Copy the material below verbatim, from its first line up to and including the line that contains "coord(1400,16)".

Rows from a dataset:
-*-

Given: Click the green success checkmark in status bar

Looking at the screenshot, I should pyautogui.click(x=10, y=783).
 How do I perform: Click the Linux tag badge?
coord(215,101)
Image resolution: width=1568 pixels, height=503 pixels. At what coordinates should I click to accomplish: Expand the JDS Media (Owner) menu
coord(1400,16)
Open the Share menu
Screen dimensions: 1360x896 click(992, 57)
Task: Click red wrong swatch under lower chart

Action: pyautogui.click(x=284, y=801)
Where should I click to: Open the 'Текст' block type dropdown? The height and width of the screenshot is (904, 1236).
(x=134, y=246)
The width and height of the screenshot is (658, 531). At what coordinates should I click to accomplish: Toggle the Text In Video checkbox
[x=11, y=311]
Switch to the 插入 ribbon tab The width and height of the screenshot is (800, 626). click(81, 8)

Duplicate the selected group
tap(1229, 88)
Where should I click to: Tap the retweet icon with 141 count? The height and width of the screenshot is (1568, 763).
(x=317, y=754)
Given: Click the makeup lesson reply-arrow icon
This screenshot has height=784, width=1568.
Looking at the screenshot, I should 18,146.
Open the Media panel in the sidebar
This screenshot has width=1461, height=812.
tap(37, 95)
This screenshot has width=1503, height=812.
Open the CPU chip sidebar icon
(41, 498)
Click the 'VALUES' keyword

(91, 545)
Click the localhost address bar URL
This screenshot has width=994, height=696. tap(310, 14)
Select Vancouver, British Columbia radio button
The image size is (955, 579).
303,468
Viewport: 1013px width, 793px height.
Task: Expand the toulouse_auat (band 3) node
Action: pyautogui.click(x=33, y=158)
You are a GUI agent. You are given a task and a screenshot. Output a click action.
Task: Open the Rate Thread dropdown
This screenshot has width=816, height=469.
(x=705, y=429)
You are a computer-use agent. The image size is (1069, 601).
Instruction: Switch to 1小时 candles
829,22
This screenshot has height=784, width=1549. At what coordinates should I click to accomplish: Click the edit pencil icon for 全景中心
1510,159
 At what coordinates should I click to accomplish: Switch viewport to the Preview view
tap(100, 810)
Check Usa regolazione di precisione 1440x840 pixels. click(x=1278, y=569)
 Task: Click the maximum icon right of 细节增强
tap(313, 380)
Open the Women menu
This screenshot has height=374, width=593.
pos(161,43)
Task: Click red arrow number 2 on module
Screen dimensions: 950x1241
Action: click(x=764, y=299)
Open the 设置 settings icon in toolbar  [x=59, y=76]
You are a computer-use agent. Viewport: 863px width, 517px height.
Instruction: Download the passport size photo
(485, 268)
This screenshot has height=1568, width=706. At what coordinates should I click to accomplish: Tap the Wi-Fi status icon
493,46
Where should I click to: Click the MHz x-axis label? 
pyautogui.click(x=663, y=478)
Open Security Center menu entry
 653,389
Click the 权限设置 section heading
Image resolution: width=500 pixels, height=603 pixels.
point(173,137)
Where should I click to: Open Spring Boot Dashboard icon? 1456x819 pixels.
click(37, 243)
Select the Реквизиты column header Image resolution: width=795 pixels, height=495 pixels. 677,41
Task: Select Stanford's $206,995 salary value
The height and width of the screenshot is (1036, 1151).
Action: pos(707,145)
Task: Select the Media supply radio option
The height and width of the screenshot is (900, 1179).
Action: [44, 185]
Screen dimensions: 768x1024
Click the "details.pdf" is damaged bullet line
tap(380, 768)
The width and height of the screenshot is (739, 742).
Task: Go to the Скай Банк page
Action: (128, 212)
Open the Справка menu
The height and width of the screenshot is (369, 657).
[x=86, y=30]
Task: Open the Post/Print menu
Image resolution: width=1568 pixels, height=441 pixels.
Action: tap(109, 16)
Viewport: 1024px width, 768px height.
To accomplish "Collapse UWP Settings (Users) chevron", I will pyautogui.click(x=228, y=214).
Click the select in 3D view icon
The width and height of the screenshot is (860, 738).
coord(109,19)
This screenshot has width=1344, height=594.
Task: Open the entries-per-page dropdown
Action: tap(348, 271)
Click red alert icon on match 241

-*-

TASK ANSWER:
Given: Click the green success checkmark in status bar

Looking at the screenshot, I should pyautogui.click(x=10, y=783).
 How do I perform: Click the Linux tag badge?
coord(215,101)
Image resolution: width=1568 pixels, height=503 pixels. At what coordinates should I click to accomplish: Expand the JDS Media (Owner) menu
coord(1400,16)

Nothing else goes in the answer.